Athens News Agency: News in English Directory - Previous Article - Next Article

From: The Athens News Agency at <>


ATHENS, Greece, 21/11/1996 (ANA)


  • Greece rules out Aegean-Cyprus package dialogue with Turkey
  • IGC,other EU-related issues dominate Simitis-Prodi talks
  • Cyprus foreign minister in Athens, Tsohatzopoulos leaves for Nicosia today
  • OTE development programme announced


    Greece rules out Aegean-Cyprus package dialogue with Turkey

    Foreign Minister Theodoros Pangalos today categorically ruled out the possibility of Greece accepting to enter into a dialogue with Turkey on issues pertaining to the Aegean together with the Cyprus problem as a ''package''.

    Pangalos said the Greek side also ruled out any simultaneous recourse to the International Court at the Hague over the issue of the Imia islets and the Aegean continental shelf.

    Greece and Turkey came to the brink of war earlier this year after Ankara openly disputed Greek sovereignty of the uninhabited Aegean islets of Imia.

    Pangalos was speaking at a press conference exclusively on the issue of Greek-Turkish relations, in order, as he put it, ''to clear up any confusion about Greece's foreign policy''.

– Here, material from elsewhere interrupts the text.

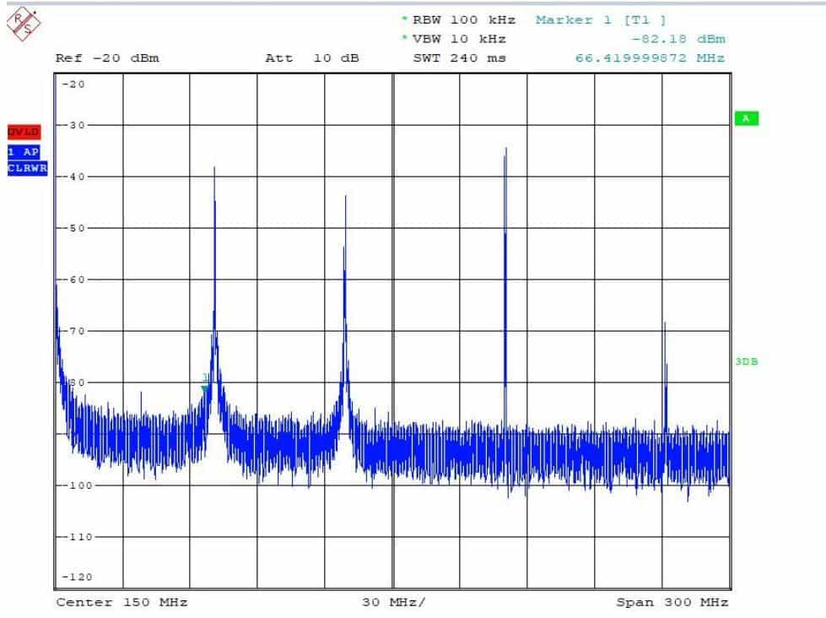Click the Span 300 MHz label
Image resolution: width=826 pixels, height=618 pixels.
pos(672,602)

    The Greek government, he said, remains unswerving in its position that it is not possible to discuss the Cyprus problem and the issues pertaining to the Aegean at the same time and together ''as a single set of negotiations''.

    He said he considered it to be self-evident that the possibility of some favourable development in the Cyprus problem could have favourable repercussions on Greek-Turkish relations, adding however that ''the opposite is also true''.

    Pangalos clarified that this position emanated first of all from the fact that Cyprus was an independent state whose international entity was recognized not only by Greece but also by the entire international community, with the exception of Turkey.

    Pangalos clarified also that as far as Greece was concerned there could be no question of a ''package'' including both the Imia and continental shelf issues.

    ''This is because the concept of a package presupposes issues on which there can be concessions from either side, while it is a given fact that any Greek-Turkish 'package' can concern nothing more than Turkish claims, the acceptance of which would mean total capitulation for Greece, and this will never happen.

    Pangalos went on to point out that a new issue of enormous importance had arisen in Greek-Turkish relations, consisting in the putting forward of territorial claims by Ankara against Greece, ''a fact which has radically changed the political framework of our relations''.

    The minister called on all parties, at home and abroad, to understand the importance of this issue which, he said, must be eliminated either by virtue of an express declaration on the part of Turkey or by Ankara's decision to have recourse to the International Court of Justice at the Hague ''even though this would be a great diplomatic sacrifice and concession on our part''.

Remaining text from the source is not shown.